A deafening silence
Regardless of how you interpret President Hosni Mubarak's decision to amend Article 76 of the Constitution and initiate multiple-candidate elections the dialogue it provoked imparted new life to Egypt's hitherto stagnant political scene.
Yet despite the ink spilled in government and opposition papers, and meetings held by political forces and non-governmental organisations, the public has remained strangely silent. There have been no mass demonstrations to demand safeguards for these newly acquired rights, to insist they benefit the whole population and not just a tiny section.
The handful of people who have let their opinions be known -- voicing either approval, or reservation -- are the same groups who had earlier called for a constitutional overhaul and wide-ranging political reform, and who had opposed the bequest of power. And yet the general public has remained silent, and this at a time when in Lebanon people have demonstrated in their thousands for and against Syrian withdrawal.
One explanation for this seeming apathy when compared with other nations in the region is the ubiquity of Egypt's state media. The official media in this country is hardly supportive of public action, a sad by-product of years of emergency laws.

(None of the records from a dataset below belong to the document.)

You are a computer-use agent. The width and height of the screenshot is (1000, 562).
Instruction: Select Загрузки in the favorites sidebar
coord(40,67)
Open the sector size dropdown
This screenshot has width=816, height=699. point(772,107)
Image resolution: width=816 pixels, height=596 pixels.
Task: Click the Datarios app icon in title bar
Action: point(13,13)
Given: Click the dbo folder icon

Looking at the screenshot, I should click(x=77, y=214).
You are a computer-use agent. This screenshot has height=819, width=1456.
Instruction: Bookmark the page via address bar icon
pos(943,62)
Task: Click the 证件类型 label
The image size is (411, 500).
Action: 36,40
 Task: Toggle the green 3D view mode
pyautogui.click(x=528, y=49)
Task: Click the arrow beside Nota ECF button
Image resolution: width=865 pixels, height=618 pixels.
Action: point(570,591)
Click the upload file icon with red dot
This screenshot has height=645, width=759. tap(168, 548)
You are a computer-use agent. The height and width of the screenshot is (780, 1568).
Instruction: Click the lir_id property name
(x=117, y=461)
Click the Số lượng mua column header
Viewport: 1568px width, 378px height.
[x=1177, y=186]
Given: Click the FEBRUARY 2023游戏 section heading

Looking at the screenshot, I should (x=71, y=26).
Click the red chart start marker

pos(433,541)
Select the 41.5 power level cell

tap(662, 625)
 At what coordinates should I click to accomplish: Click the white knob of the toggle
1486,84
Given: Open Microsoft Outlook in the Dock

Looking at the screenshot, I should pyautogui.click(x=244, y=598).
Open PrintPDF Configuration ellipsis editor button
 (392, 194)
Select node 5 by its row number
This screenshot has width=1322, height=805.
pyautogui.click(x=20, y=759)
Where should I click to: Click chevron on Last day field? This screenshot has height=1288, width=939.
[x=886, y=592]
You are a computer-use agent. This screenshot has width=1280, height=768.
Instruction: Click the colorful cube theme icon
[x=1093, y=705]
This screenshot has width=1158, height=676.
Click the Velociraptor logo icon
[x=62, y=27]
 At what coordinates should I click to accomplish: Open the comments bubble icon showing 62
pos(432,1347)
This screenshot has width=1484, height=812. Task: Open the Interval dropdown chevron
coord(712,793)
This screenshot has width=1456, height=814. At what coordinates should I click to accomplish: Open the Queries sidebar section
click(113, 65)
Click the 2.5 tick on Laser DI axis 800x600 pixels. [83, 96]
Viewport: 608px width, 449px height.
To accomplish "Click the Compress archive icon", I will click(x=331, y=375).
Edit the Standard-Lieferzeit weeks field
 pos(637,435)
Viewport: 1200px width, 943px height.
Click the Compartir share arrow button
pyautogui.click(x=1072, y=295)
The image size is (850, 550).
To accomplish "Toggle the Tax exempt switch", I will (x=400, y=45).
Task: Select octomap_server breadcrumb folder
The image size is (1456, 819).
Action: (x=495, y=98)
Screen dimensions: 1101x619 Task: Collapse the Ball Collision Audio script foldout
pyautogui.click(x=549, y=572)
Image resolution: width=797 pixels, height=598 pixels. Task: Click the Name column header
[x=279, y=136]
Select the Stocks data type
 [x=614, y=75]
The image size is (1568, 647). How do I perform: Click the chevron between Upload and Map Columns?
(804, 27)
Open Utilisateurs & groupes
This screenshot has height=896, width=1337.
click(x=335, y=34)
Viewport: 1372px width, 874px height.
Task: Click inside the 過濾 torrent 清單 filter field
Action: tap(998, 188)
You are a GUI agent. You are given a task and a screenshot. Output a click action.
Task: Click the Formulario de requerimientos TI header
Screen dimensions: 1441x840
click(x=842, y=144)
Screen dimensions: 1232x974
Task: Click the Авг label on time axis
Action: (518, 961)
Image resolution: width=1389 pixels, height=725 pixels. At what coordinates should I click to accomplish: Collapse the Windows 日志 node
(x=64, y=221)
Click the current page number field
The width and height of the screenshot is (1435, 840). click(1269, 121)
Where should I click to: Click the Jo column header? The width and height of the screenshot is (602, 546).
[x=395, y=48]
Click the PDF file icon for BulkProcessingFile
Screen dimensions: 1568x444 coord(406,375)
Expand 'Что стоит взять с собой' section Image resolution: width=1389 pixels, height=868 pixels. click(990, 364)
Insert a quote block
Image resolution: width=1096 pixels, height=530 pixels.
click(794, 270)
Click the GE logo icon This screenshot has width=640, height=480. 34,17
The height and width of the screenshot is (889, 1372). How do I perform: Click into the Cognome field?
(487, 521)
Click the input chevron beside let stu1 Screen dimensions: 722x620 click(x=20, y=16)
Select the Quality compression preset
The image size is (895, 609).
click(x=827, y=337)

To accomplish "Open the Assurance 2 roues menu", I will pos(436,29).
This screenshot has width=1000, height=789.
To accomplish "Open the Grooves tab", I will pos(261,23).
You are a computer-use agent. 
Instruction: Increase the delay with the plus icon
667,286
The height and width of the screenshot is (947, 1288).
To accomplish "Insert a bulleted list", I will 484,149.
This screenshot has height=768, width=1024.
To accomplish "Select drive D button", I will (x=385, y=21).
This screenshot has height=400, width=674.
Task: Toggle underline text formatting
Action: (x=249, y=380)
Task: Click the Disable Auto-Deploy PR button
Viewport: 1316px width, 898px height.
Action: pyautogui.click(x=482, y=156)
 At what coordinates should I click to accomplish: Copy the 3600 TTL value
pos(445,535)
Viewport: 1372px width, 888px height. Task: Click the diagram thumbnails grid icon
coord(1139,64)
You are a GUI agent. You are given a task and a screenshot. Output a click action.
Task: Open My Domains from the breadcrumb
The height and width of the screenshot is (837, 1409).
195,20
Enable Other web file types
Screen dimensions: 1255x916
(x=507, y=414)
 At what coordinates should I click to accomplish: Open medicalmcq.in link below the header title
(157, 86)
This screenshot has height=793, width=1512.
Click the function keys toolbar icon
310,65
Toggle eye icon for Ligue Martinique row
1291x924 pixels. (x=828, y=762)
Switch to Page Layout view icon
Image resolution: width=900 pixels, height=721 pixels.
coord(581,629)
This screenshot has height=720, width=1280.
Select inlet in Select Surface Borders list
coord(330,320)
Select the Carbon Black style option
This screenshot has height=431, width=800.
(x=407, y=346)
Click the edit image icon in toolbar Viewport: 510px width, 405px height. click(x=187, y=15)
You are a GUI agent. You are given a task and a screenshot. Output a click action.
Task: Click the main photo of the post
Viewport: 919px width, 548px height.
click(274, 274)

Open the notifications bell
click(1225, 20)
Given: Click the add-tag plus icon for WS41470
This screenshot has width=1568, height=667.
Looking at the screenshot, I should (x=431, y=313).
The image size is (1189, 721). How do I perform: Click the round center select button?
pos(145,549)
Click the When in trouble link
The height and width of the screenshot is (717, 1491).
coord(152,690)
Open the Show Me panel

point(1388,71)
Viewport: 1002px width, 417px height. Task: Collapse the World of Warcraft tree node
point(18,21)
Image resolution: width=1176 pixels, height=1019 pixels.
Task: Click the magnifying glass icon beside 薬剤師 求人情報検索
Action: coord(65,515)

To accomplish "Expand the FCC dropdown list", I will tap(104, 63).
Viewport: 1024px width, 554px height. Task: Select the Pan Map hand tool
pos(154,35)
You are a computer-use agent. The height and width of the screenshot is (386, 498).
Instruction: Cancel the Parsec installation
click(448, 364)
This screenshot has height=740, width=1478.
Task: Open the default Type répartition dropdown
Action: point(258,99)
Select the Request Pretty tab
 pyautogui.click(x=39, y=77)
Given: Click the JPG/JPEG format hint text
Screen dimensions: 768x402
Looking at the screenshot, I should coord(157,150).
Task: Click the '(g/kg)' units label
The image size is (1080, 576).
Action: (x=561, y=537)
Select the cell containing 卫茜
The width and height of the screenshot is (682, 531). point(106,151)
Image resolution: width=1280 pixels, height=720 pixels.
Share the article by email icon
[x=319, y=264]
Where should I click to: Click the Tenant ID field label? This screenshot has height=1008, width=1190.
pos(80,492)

But then the general public is itself media savvy. It learned, as long ago as the defeat of 1967, a lesson that became the mainstay of our political culture. Egypt suffers from an internal credibility gap. The public simply does not believe the propaganda, gives no credence to sudden and reckless moves, vague slogans and big announcements, not when they seem to be leading towards confrontation with the West, or with the central authority in Egypt.
The Egyptian public will remain sceptical until it sees concrete results. The public is hyper-realist, and it is this realism that gives the impression of a moderation that verges on passivity.
The announcement that the Constitution will be changed remains a historic decision. It implores us all to register our responses. The public must accept its share of responsibility, stand up for its rights and defend the nation against those in whose interest it is to fashion constitutional articles that will allow them to retain their privileges at the expense of the rest of the population.